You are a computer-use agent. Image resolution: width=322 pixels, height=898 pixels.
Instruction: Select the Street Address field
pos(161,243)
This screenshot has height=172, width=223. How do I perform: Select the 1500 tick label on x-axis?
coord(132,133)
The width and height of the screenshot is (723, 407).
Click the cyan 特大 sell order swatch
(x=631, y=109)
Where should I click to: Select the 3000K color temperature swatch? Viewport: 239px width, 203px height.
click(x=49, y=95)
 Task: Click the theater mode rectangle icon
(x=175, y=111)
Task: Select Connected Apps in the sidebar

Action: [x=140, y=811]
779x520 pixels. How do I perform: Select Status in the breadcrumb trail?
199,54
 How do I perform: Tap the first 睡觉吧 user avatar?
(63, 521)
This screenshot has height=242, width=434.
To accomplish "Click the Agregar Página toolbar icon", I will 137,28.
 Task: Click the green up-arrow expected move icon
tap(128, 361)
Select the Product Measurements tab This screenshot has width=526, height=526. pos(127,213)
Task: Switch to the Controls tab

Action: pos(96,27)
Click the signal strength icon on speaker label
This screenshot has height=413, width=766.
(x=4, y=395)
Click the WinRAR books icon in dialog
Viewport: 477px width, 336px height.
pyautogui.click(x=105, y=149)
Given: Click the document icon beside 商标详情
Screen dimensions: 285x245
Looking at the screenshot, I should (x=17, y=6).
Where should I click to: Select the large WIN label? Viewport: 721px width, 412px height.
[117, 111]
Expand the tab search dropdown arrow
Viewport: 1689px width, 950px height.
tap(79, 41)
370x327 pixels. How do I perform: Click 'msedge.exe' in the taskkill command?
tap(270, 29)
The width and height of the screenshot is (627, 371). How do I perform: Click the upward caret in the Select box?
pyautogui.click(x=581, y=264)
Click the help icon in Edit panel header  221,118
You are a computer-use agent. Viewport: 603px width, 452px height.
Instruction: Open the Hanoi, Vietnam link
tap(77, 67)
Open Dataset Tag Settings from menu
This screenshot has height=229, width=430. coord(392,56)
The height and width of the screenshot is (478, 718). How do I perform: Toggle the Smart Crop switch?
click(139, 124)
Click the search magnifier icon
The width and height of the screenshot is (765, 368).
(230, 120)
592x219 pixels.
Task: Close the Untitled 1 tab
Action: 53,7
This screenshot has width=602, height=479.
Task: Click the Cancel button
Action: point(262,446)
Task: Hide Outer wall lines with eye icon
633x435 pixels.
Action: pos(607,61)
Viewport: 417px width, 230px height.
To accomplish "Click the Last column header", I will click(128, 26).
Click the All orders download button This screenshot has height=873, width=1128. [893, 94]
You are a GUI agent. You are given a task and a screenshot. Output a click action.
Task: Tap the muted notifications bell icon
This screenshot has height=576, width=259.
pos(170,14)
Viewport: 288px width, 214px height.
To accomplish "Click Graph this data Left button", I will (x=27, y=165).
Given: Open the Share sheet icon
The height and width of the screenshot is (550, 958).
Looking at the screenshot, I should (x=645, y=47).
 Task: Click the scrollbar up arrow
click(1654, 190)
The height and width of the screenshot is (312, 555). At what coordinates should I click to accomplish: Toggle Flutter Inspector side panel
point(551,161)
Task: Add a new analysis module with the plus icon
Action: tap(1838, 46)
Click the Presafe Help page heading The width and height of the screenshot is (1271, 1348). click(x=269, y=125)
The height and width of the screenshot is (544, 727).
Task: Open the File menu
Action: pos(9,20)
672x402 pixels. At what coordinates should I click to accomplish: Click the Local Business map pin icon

☆ ☆ ☆ ☆ ☆

Instructions to follow
Reproduce all of the data above line for line, with no changes.

Written response
You are a computer-use agent. Image resolution: width=322 pixels, height=898 pixels.
Instruction: Select the Street Address field
pos(161,243)
This screenshot has height=172, width=223. How do I perform: Select the 1500 tick label on x-axis?
coord(132,133)
The width and height of the screenshot is (723, 407).
Click the cyan 特大 sell order swatch
(x=631, y=109)
Where should I click to: Select the 3000K color temperature swatch? Viewport: 239px width, 203px height.
click(x=49, y=95)
 Task: Click the theater mode rectangle icon
(x=175, y=111)
Task: Select Connected Apps in the sidebar

Action: [x=140, y=811]
779x520 pixels. How do I perform: Select Status in the breadcrumb trail?
199,54
 How do I perform: Tap the first 睡觉吧 user avatar?
(63, 521)
This screenshot has height=242, width=434.
To accomplish "Click the Agregar Página toolbar icon", I will 137,28.
 Task: Click the green up-arrow expected move icon
tap(128, 361)
Select the Product Measurements tab This screenshot has width=526, height=526. pos(127,213)
Task: Switch to the Controls tab

Action: pos(96,27)
Click the signal strength icon on speaker label
This screenshot has height=413, width=766.
(x=4, y=395)
Click the WinRAR books icon in dialog
Viewport: 477px width, 336px height.
pyautogui.click(x=105, y=149)
Given: Click the document icon beside 商标详情
Screen dimensions: 285x245
Looking at the screenshot, I should (x=17, y=6).
Where should I click to: Select the large WIN label? Viewport: 721px width, 412px height.
[117, 111]
Expand the tab search dropdown arrow
Viewport: 1689px width, 950px height.
tap(79, 41)
370x327 pixels. How do I perform: Click 'msedge.exe' in the taskkill command?
tap(270, 29)
The width and height of the screenshot is (627, 371). How do I perform: Click the upward caret in the Select box?
pyautogui.click(x=581, y=264)
Click the help icon in Edit panel header  221,118
You are a computer-use agent. Viewport: 603px width, 452px height.
Instruction: Open the Hanoi, Vietnam link
tap(77, 67)
Open Dataset Tag Settings from menu
This screenshot has height=229, width=430. coord(392,56)
The height and width of the screenshot is (478, 718). How do I perform: Toggle the Smart Crop switch?
click(139, 124)
Click the search magnifier icon
The width and height of the screenshot is (765, 368).
(230, 120)
592x219 pixels.
Task: Close the Untitled 1 tab
Action: 53,7
This screenshot has width=602, height=479.
Task: Click the Cancel button
Action: point(262,446)
Task: Hide Outer wall lines with eye icon
633x435 pixels.
Action: pos(607,61)
Viewport: 417px width, 230px height.
To accomplish "Click the Last column header", I will click(128, 26).
Click the All orders download button This screenshot has height=873, width=1128. [893, 94]
You are a GUI agent. You are given a task and a screenshot. Output a click action.
Task: Tap the muted notifications bell icon
This screenshot has height=576, width=259.
pos(170,14)
Viewport: 288px width, 214px height.
To accomplish "Click Graph this data Left button", I will (x=27, y=165).
Given: Open the Share sheet icon
The height and width of the screenshot is (550, 958).
Looking at the screenshot, I should (x=645, y=47).
 Task: Click the scrollbar up arrow
click(1654, 190)
The height and width of the screenshot is (312, 555). At what coordinates should I click to accomplish: Toggle Flutter Inspector side panel
point(551,161)
Task: Add a new analysis module with the plus icon
Action: tap(1838, 46)
Click the Presafe Help page heading The width and height of the screenshot is (1271, 1348). click(x=269, y=125)
The height and width of the screenshot is (544, 727).
Task: Open the File menu
Action: pos(9,20)
672x402 pixels. At what coordinates should I click to accomplish: Click the Local Business map pin icon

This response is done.